::: Records supplied :::

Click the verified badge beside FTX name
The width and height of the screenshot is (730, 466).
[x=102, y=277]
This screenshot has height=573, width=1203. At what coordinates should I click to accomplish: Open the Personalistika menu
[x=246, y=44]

:::
::: Records supplied :::

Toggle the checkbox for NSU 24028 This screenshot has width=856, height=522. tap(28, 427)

:::
::: Records supplied :::

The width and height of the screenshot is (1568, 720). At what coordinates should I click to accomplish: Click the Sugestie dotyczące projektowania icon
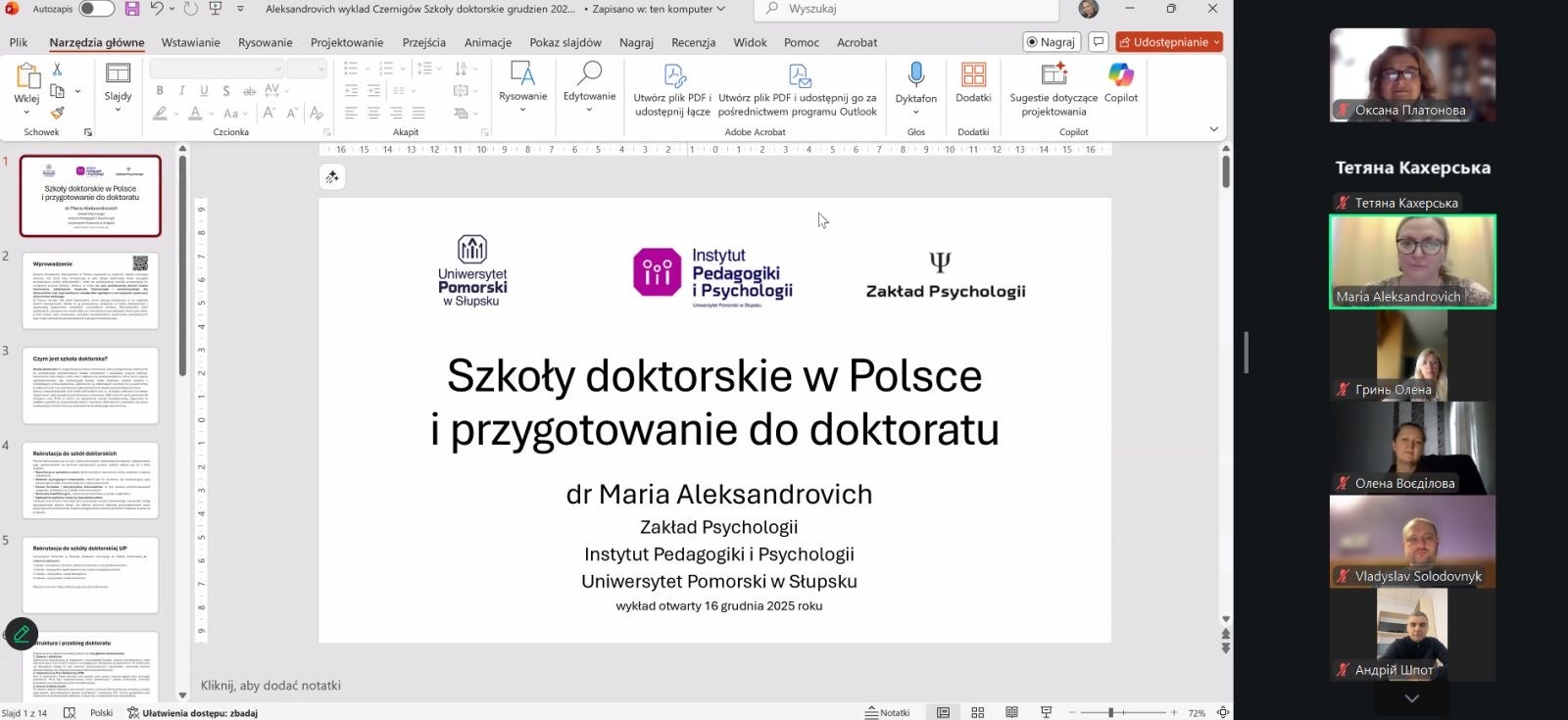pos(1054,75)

:::

◆ **Stated goal**: Print the entries again word for word, beginning at the line that has "Click the verified badge beside FTX name" and stopping after the line that has "[x=246, y=44]".

◆ **Exercise output**:
Click the verified badge beside FTX name
The width and height of the screenshot is (730, 466).
[x=102, y=277]
This screenshot has height=573, width=1203. At what coordinates should I click to accomplish: Open the Personalistika menu
[x=246, y=44]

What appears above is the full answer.